### Task objective:
Edit the part of the records that opens with the line containing "Where should I click to: Select the Clients" and closes with the line containing "(x=425, y=44)", changing each "column header" to "column heading" and leaving all else unchanged. Return only that part.

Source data
━━━━━━

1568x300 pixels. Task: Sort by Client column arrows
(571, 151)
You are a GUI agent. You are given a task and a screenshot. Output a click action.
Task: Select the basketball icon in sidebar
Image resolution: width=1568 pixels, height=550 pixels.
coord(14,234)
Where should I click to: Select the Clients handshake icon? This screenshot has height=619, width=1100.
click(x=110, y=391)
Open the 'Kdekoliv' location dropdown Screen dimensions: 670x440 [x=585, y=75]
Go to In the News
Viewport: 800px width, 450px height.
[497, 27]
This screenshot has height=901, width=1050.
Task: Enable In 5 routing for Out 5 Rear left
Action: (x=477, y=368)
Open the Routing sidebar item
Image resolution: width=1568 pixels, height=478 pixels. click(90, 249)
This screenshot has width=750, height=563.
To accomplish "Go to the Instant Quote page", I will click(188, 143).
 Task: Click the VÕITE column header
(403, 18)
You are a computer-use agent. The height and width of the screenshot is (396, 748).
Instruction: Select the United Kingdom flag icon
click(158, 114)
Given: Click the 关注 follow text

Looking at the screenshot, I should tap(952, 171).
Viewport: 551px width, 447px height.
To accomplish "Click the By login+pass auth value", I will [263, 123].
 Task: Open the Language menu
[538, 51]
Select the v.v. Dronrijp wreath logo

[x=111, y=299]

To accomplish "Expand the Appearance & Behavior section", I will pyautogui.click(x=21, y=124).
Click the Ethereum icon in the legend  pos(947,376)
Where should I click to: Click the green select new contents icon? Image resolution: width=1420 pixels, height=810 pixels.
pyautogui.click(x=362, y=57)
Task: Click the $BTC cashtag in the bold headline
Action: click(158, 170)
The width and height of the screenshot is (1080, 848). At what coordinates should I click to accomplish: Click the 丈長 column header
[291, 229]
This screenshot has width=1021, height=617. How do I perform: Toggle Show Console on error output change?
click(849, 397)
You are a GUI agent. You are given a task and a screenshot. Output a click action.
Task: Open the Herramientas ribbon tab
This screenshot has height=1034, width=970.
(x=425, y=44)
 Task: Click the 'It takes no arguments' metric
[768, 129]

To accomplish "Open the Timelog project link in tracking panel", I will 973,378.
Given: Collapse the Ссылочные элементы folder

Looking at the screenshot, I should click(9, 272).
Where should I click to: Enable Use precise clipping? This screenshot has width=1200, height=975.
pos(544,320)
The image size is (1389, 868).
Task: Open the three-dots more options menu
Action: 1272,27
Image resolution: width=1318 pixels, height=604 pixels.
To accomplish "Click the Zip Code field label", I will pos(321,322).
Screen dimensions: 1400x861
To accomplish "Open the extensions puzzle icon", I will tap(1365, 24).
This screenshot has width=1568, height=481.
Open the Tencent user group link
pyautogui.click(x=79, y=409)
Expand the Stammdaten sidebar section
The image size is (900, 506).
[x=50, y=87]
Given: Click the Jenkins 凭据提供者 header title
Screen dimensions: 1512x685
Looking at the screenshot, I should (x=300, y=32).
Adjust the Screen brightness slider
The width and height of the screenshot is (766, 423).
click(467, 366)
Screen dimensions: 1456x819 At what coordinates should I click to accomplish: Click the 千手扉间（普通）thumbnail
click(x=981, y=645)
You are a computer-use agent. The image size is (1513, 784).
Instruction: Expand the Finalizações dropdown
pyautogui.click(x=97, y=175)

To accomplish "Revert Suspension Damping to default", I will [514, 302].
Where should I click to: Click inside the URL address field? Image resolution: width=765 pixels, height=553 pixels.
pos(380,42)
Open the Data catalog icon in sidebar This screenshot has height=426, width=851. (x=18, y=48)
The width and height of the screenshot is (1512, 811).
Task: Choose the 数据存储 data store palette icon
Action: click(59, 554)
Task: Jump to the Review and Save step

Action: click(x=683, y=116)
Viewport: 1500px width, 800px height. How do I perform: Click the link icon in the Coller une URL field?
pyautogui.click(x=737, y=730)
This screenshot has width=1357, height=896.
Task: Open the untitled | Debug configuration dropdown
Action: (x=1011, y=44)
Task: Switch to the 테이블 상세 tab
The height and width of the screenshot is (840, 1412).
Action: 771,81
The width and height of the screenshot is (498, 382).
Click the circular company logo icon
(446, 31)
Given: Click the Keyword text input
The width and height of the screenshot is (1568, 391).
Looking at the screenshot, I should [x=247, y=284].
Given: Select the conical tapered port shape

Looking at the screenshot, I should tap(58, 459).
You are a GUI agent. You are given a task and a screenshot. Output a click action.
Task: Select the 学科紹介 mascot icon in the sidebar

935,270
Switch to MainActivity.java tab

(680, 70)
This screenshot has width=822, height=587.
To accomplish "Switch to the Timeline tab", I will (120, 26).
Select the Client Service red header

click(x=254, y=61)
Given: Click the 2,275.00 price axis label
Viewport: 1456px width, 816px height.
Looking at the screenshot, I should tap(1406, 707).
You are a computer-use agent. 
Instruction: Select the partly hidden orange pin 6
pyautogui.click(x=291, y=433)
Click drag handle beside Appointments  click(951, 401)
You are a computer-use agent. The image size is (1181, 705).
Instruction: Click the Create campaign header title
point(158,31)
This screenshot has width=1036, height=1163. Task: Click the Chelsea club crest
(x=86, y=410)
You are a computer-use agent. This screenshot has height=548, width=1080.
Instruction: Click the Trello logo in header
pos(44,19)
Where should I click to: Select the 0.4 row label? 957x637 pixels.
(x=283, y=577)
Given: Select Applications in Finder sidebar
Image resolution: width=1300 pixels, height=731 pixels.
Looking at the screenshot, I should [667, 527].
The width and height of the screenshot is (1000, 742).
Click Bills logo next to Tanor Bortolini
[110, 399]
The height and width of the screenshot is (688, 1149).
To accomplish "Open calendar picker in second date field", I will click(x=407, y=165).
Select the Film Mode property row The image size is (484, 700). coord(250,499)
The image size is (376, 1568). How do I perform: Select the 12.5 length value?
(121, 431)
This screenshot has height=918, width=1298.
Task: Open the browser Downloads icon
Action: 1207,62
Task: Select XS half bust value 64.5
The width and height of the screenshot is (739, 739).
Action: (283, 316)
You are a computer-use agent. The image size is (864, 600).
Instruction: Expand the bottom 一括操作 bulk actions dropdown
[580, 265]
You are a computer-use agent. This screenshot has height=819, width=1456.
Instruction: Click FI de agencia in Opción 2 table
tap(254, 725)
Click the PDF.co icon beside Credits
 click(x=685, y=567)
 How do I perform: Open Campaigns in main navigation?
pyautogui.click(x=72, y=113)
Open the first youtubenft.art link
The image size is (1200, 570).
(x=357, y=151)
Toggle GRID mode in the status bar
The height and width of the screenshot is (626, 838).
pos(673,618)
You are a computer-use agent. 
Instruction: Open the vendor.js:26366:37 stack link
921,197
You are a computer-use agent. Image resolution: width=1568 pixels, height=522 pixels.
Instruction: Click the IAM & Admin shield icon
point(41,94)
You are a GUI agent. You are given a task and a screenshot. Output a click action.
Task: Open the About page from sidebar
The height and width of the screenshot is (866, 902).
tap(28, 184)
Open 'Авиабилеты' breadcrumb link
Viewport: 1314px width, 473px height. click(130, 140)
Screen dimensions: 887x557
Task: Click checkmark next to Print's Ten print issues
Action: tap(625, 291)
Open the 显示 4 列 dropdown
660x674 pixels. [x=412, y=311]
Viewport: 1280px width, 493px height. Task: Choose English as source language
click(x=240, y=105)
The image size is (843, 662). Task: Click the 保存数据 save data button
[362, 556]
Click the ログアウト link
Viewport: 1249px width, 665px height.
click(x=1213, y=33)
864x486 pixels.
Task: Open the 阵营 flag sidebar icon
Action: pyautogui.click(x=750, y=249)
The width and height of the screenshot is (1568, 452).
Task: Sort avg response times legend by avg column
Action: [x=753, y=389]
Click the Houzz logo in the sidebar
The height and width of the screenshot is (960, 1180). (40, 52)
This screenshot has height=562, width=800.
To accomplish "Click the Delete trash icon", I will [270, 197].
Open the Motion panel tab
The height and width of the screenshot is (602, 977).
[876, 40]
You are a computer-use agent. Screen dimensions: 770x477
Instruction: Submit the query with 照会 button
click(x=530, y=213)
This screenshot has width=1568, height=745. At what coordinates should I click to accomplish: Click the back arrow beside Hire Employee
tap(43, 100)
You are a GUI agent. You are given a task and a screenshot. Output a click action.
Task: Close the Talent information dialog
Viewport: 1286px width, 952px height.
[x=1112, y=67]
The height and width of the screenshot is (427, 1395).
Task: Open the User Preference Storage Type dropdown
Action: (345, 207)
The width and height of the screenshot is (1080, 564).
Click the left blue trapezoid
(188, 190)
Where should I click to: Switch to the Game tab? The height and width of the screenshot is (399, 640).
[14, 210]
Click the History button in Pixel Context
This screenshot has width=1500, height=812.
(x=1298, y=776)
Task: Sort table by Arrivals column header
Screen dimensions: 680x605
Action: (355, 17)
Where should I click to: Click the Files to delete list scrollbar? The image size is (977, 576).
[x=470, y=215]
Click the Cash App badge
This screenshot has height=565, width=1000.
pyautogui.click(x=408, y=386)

━━━━━━

### Solution to this exercise:
Where should I click to: Select the Clients handshake icon? This screenshot has height=619, width=1100.
click(x=110, y=391)
Open the 'Kdekoliv' location dropdown Screen dimensions: 670x440 [x=585, y=75]
Go to In the News
Viewport: 800px width, 450px height.
[497, 27]
This screenshot has height=901, width=1050.
Task: Enable In 5 routing for Out 5 Rear left
Action: (x=477, y=368)
Open the Routing sidebar item
Image resolution: width=1568 pixels, height=478 pixels. click(90, 249)
This screenshot has width=750, height=563.
To accomplish "Go to the Instant Quote page", I will click(188, 143).
 Task: Click the VÕITE column heading
(403, 18)
You are a computer-use agent. The height and width of the screenshot is (396, 748).
Instruction: Select the United Kingdom flag icon
click(158, 114)
Given: Click the 关注 follow text

Looking at the screenshot, I should tap(952, 171).
Viewport: 551px width, 447px height.
To accomplish "Click the By login+pass auth value", I will [263, 123].
 Task: Open the Language menu
[538, 51]
Select the v.v. Dronrijp wreath logo

[x=111, y=299]

To accomplish "Expand the Appearance & Behavior section", I will pyautogui.click(x=21, y=124).
Click the Ethereum icon in the legend  pos(947,376)
Where should I click to: Click the green select new contents icon? Image resolution: width=1420 pixels, height=810 pixels.
pyautogui.click(x=362, y=57)
Task: Click the $BTC cashtag in the bold headline
Action: click(158, 170)
The width and height of the screenshot is (1080, 848). At what coordinates should I click to accomplish: Click the 丈長 column heading
[291, 229]
This screenshot has width=1021, height=617. How do I perform: Toggle Show Console on error output change?
click(849, 397)
You are a GUI agent. You are given a task and a screenshot. Output a click action.
Task: Open the Herramientas ribbon tab
This screenshot has height=1034, width=970.
(x=425, y=44)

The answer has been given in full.